Task goal: In your reply, reproduce the lines from the first one below to the line containing "Click Add version description field", inclusive, exactly as they stand.
(Input data Opens)
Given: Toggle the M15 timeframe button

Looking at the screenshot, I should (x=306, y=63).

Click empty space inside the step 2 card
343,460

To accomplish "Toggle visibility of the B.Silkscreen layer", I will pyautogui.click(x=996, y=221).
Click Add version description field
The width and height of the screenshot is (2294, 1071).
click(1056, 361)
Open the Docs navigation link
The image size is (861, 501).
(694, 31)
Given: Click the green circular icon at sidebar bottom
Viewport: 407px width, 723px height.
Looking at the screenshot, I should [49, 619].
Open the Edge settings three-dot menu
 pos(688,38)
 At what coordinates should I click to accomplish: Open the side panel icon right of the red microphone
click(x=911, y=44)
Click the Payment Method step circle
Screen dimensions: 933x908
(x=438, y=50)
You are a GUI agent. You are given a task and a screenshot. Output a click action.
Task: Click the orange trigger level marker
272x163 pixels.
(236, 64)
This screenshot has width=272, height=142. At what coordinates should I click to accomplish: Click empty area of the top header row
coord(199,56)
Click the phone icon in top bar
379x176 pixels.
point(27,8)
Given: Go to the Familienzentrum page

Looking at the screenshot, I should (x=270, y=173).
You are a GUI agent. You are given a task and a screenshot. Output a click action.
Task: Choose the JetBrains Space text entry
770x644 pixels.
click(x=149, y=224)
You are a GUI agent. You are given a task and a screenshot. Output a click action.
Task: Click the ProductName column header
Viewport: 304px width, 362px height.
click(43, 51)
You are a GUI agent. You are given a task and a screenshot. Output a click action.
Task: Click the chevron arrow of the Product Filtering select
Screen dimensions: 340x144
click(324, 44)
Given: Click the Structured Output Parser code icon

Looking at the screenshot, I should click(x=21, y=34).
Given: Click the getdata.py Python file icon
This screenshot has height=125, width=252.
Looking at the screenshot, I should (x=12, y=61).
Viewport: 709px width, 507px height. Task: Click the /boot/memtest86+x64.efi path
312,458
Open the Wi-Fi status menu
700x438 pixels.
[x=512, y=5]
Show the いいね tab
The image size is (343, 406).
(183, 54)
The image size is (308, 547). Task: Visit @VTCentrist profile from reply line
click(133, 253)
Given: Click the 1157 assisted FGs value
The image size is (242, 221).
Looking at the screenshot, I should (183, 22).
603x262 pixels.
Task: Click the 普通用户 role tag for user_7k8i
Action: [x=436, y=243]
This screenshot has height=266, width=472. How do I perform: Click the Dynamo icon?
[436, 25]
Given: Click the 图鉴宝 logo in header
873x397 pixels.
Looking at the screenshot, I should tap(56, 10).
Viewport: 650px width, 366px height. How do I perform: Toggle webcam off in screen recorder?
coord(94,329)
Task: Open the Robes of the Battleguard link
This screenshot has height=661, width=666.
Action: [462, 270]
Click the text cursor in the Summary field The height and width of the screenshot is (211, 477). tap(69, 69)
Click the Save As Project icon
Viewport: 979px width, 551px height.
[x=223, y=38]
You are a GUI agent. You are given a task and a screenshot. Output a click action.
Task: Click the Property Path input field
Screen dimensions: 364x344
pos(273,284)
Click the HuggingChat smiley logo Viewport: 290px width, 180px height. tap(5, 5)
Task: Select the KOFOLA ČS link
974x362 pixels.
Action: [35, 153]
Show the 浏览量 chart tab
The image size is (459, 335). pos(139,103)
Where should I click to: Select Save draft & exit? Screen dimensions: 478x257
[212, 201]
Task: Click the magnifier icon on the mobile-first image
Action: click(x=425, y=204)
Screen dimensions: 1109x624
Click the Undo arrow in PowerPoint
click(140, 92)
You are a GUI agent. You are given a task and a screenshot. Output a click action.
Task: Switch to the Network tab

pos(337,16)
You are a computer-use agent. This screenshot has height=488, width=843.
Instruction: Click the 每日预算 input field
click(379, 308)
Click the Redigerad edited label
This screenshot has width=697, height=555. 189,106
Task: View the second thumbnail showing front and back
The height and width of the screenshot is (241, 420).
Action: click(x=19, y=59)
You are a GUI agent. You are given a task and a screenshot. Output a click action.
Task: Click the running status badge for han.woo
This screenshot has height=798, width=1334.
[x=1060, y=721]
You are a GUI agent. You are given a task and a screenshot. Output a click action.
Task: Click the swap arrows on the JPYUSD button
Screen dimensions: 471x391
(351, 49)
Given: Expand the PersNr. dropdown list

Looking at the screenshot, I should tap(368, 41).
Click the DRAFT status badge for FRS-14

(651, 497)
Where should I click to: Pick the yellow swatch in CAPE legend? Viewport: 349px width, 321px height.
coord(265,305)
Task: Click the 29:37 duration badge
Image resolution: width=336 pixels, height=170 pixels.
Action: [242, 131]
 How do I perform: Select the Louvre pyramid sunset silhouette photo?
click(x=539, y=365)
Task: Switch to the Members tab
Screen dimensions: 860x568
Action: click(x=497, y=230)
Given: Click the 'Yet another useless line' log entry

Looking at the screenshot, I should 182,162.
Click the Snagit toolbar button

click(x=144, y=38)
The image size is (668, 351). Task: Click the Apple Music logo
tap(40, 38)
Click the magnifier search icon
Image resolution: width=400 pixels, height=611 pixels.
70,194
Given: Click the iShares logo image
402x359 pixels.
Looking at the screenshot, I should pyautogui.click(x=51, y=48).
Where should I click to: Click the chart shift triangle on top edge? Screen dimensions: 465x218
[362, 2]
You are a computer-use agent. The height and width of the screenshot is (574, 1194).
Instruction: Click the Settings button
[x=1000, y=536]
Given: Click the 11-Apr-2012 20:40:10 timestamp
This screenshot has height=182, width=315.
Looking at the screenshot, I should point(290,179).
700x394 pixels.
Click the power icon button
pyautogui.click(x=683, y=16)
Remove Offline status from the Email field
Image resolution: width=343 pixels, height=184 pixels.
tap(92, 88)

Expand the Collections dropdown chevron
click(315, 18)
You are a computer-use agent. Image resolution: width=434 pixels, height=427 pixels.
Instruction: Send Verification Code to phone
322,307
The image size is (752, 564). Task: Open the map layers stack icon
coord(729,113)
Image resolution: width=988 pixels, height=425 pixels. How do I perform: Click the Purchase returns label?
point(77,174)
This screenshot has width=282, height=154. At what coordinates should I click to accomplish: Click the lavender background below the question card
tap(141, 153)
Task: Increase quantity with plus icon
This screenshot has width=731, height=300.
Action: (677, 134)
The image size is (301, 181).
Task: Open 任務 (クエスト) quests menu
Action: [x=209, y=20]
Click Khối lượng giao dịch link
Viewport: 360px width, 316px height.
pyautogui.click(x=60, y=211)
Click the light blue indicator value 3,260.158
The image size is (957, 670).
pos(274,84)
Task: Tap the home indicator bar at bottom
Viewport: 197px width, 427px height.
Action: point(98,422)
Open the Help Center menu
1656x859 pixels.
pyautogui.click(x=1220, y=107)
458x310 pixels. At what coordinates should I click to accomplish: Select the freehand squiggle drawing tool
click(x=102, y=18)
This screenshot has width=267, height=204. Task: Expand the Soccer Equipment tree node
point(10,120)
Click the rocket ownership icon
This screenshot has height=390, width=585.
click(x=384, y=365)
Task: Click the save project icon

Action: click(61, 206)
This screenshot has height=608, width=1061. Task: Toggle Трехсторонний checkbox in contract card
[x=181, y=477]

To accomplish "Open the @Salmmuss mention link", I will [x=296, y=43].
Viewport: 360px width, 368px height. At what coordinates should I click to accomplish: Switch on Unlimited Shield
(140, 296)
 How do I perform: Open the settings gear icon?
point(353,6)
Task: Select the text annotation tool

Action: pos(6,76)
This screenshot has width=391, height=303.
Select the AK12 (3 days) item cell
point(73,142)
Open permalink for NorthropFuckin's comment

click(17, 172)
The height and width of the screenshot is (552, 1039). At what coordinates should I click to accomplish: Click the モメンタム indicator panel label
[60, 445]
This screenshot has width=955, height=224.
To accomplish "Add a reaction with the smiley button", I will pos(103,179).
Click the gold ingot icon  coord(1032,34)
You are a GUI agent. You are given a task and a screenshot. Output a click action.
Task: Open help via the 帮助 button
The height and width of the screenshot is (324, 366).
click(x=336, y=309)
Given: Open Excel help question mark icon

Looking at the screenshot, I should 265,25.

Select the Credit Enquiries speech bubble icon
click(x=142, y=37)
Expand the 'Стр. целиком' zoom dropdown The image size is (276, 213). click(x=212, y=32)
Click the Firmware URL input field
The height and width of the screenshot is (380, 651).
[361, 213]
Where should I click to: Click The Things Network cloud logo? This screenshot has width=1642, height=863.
(Input data Closes)
Answer to the exercise:
Given: Toggle the M15 timeframe button

Looking at the screenshot, I should (x=306, y=63).

Click empty space inside the step 2 card
343,460

To accomplish "Toggle visibility of the B.Silkscreen layer", I will pyautogui.click(x=996, y=221).
Click Add version description field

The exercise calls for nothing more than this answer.